■ **Data supplied**
--- START ---

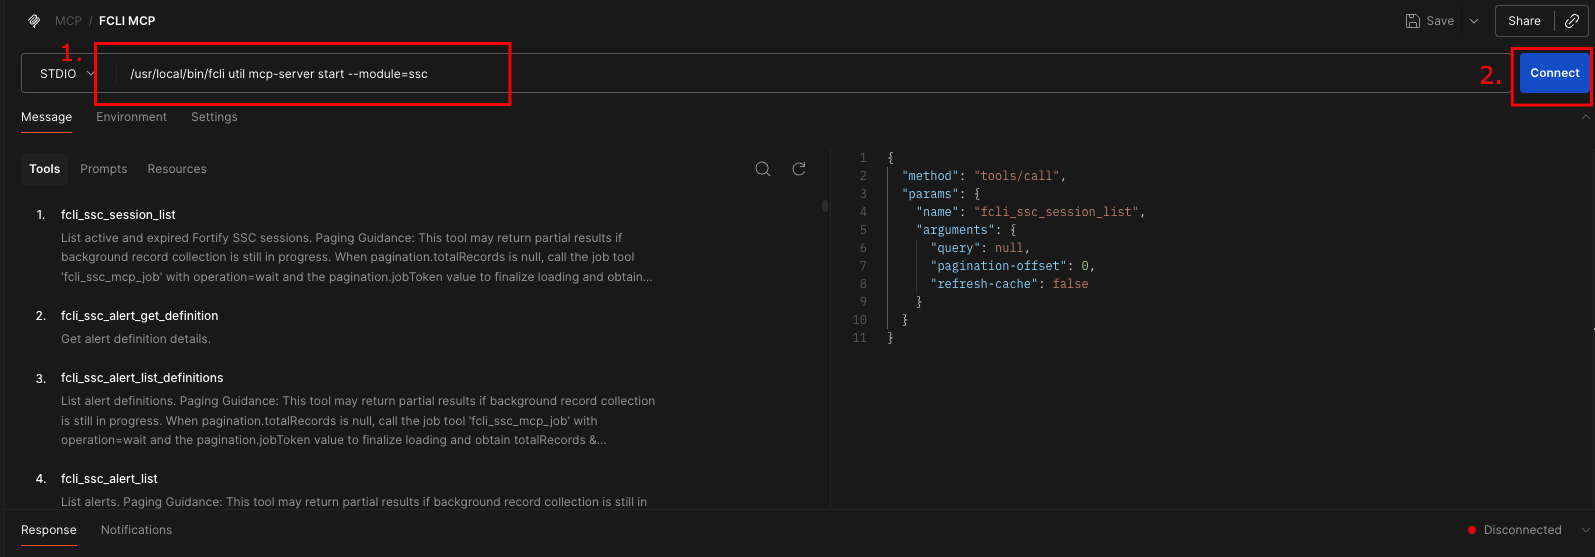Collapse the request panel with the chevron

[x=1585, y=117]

--- END ---
--- START ---

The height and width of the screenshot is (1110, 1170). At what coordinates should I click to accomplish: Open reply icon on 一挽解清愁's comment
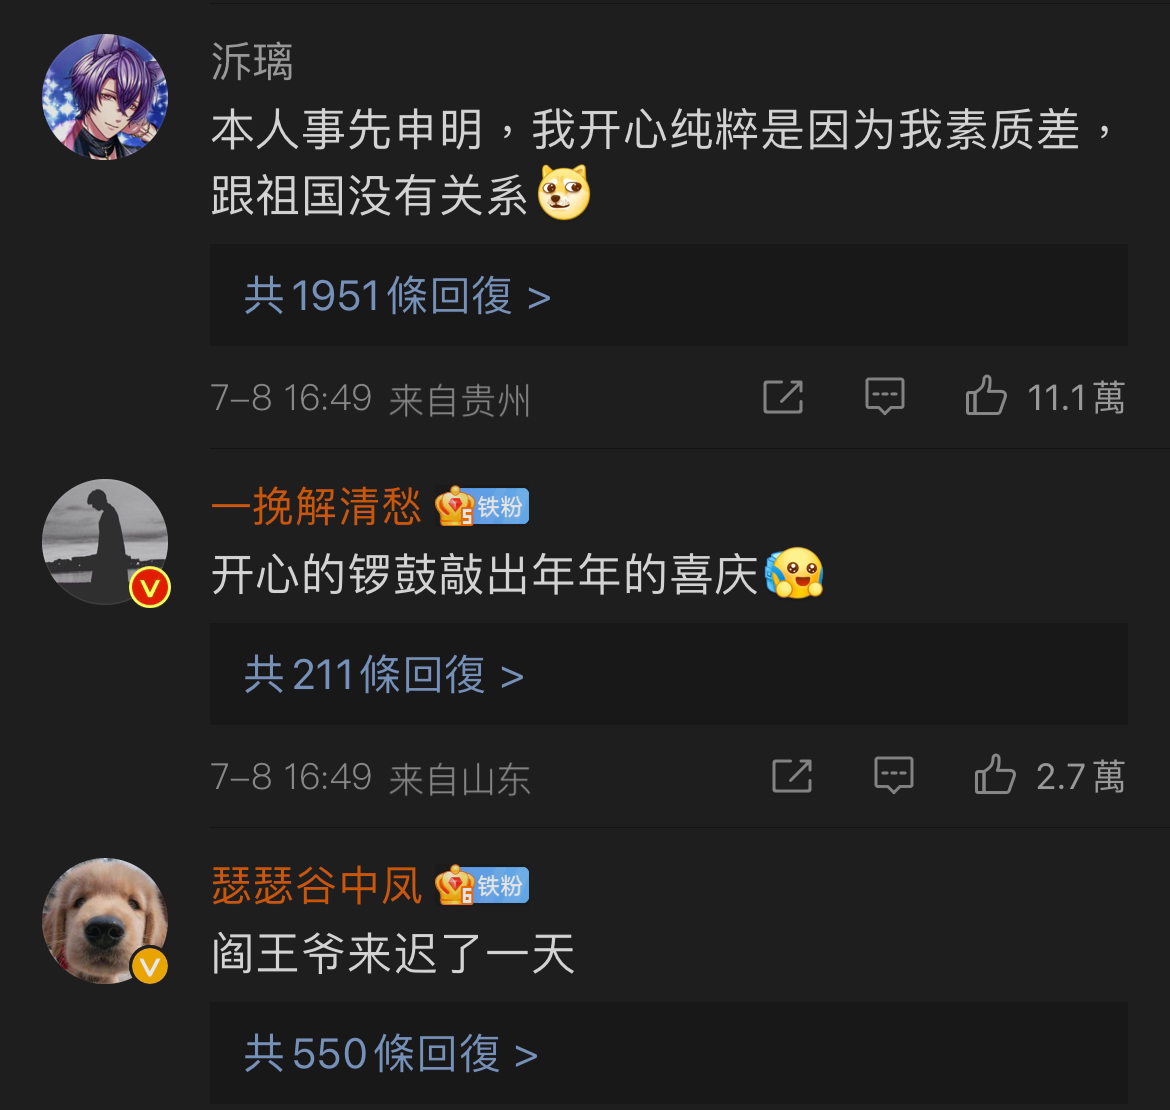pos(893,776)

--- END ---
--- START ---

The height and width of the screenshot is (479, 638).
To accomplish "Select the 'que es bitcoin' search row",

--- END ---

■ **What is being asked**
One stretch of the lines above is wanted, from the line that contains "The height and width of the screenshot is (479, 638)." through the line that contains "the 'que es". Output it exactly.

■ **Answer box**
The height and width of the screenshot is (479, 638).
To accomplish "Select the 'que es bitcoin' search row",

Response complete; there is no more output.